As of February 10, King had raised $196,380 for her campaign to retain her current position. King was appointed Fourth Ward Alderman last April.
The King campaign brought in over $30,000 in the week following the endorsement from Obama. Donors include the Chicago Park District board president, United Airlines general counsel, and University of Chicago surgeon and former Chicago Bear Gregory Primus.
King faces four opponents in the February 28 special election—Ebony Lucas, Gerald Scott McCarthy, Gregory Livingston and Marcellus Moore Jr.—none of whose fundraising comes remotely close to King’s almost $200,000. All other candidates’ combined fundraising barely reaches half of what King has been able to raise this election cycle. Lucas is the closest in fundraising with about $40,000 raised, according to the Illinois State Board of Elections.

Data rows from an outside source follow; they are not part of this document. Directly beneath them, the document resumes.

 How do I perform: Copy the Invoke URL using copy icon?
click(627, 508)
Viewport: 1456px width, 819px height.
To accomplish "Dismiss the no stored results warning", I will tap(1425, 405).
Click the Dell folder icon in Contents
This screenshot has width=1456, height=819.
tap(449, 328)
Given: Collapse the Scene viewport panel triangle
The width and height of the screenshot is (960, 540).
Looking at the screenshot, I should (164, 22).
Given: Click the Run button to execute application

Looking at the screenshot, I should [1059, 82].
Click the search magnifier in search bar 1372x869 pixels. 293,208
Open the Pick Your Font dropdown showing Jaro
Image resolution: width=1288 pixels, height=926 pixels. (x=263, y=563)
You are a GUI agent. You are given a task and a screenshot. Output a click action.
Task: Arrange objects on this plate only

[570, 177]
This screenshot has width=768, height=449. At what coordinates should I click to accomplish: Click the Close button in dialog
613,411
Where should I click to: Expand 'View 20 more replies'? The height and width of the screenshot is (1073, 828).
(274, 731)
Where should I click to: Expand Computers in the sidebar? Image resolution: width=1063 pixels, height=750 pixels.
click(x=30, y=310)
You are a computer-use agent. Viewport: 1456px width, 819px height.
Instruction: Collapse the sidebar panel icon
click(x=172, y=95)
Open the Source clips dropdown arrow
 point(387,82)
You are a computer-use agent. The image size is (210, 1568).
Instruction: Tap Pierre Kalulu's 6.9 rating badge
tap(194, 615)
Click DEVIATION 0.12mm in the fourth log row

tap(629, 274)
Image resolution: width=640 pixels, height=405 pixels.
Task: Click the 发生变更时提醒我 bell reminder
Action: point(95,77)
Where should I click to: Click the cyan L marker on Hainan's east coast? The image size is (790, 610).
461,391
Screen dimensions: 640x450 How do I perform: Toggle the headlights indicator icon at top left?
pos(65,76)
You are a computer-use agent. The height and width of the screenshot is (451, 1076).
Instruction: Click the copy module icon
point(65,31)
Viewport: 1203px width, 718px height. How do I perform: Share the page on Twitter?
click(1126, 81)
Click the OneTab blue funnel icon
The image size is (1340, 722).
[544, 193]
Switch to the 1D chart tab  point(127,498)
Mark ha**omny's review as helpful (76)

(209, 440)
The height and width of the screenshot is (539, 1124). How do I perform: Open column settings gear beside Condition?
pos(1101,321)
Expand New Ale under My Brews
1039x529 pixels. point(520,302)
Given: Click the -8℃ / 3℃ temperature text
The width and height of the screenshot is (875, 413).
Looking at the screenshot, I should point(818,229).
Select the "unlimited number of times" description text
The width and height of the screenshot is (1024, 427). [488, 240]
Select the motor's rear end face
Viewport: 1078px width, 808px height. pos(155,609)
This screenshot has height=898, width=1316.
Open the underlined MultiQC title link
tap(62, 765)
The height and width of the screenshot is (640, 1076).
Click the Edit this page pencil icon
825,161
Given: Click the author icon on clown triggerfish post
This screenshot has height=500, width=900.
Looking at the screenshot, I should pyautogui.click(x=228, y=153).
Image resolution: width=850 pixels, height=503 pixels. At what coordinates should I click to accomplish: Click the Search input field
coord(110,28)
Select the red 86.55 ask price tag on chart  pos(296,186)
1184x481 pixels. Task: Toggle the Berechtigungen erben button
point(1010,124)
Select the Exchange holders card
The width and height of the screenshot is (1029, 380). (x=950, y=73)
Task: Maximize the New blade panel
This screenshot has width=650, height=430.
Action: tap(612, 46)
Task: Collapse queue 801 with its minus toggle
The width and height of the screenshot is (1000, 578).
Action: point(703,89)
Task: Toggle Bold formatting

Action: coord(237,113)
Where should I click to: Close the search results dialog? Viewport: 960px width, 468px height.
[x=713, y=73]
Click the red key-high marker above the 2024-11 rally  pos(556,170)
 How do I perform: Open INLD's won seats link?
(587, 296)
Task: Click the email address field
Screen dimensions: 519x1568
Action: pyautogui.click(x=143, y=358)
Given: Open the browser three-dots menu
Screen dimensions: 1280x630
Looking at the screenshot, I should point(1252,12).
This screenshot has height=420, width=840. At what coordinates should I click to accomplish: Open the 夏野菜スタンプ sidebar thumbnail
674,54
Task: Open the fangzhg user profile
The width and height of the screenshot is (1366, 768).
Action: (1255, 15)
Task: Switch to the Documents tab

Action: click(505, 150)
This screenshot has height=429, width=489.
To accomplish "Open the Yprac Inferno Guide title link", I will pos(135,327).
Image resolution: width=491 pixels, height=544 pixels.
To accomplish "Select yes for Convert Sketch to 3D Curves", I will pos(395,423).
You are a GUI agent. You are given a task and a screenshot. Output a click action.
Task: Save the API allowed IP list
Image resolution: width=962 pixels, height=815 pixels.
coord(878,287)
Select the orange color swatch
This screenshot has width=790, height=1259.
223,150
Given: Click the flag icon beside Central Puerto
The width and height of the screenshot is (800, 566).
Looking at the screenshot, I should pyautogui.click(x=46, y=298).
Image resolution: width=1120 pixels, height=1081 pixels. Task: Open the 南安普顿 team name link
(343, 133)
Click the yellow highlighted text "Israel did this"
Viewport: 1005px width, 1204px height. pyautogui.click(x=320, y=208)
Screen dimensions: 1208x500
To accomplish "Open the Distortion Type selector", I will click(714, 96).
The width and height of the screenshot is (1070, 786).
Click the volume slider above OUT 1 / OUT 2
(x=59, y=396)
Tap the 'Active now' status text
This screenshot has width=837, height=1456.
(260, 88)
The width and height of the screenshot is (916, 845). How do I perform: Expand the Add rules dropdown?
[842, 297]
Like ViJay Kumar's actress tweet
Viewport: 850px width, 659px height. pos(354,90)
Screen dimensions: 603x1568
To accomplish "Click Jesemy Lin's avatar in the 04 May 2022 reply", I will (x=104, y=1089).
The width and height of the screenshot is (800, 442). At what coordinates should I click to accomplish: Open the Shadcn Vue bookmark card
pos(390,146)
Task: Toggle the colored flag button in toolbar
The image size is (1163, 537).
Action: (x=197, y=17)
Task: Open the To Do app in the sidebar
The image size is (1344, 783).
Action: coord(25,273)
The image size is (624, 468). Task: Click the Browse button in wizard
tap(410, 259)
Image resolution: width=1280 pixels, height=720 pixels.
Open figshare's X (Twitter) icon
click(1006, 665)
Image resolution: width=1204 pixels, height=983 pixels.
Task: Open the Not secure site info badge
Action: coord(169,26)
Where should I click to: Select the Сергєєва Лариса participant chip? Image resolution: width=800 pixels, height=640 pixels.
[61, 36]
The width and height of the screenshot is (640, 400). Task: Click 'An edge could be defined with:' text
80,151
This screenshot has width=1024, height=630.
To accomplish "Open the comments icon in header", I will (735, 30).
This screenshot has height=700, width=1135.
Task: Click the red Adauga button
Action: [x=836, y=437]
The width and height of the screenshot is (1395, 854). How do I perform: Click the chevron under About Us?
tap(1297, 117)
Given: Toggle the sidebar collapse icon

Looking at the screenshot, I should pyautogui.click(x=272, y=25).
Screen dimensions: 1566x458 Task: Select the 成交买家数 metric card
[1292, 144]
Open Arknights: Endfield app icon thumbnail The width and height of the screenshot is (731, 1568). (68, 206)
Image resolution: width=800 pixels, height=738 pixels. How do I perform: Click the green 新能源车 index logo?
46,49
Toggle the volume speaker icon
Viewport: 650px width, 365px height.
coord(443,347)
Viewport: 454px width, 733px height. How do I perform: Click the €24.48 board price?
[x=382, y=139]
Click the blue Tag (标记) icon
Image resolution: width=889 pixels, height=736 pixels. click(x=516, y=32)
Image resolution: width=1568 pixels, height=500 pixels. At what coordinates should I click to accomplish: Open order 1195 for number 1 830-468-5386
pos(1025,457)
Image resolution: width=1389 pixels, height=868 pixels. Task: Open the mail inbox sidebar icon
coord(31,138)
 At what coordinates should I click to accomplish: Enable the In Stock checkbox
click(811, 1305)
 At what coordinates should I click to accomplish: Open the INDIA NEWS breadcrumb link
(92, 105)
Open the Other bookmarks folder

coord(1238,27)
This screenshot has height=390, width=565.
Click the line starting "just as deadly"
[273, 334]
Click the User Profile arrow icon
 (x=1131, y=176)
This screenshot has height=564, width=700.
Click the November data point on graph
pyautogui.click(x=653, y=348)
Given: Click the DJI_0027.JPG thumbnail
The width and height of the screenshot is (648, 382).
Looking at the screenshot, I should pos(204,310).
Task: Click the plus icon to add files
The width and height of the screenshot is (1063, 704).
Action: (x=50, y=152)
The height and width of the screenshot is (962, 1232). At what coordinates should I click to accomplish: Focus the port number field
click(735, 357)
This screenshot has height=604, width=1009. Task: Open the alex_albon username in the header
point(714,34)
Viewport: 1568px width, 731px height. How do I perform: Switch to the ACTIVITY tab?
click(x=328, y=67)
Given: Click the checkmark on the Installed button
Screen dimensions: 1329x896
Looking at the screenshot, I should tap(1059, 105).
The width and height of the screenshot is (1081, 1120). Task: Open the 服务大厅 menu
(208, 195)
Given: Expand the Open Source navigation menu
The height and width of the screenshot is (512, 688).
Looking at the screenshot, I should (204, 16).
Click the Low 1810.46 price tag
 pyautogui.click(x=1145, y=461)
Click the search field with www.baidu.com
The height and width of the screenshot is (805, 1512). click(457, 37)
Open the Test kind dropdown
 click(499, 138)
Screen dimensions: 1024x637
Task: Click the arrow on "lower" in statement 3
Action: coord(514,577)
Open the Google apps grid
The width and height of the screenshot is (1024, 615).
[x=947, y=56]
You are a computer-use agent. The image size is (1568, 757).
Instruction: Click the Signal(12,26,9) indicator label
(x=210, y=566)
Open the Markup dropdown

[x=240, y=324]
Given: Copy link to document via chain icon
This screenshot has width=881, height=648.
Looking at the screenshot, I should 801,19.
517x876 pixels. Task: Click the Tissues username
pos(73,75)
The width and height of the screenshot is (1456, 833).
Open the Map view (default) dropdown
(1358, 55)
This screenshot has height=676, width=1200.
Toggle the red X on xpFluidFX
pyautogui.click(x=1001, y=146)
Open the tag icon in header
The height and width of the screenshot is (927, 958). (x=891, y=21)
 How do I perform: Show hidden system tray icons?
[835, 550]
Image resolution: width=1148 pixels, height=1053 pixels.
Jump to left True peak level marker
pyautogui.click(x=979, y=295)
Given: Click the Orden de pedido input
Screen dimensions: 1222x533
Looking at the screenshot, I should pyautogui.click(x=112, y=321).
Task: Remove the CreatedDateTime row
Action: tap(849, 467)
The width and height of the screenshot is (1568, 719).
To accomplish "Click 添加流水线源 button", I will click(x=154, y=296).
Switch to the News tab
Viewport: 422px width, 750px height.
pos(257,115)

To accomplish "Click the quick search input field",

$200,000 in donations is not unusual for campaigns in this area of Chicago, especially when it comes to incumbents.
When King’s predecessor Will Burns ran for and ultimately won his second term as Fourth Ward Alderman in February 2015, his campaign expenditures totaled over $250,000. Over the course of Burns’s campaigns for alderman, 91 percent of total Fourth Ward donations went to him, leaving a meager 9 percent for the opposition, according to the Hyde Park Herald. Burns resigned from the position to take a corporate job at Airbnb last April.
In the Fifth Ward’s 2015 aldermanic election, incumbent Leslie Hairston had $134,158 in her campaign chest, far exceeding any of her challengers. This helped her hold on to the Fifth Ward position.
In 2015, current 11th Ward Alderman Patrick Daley Thompson raised a “relatively modest” $164,000 between his aldermanic and Metropolitan Water Reclamation District campaigns, according to Chicago magazine.
Though wards may seem small in the grand scheme of city politics, the money needed to run an effective campaign is not. A Fifth Ward mailer in 2015 cost about $15,000, according to the South Side Weekly. DNAinfo writes that Burns spent over $20,000 on polling in the final two months of his re-election campaign in the same year. The ability to pour funds into those kinds of campaign functions can give a candidate a sizeable advantage, as it did to Burns and Hairston.
Whether King’s leap in funding will help her secure her own victory later this month remains to be seen at the ballot box, but the history of the Fourth Ward is on her side.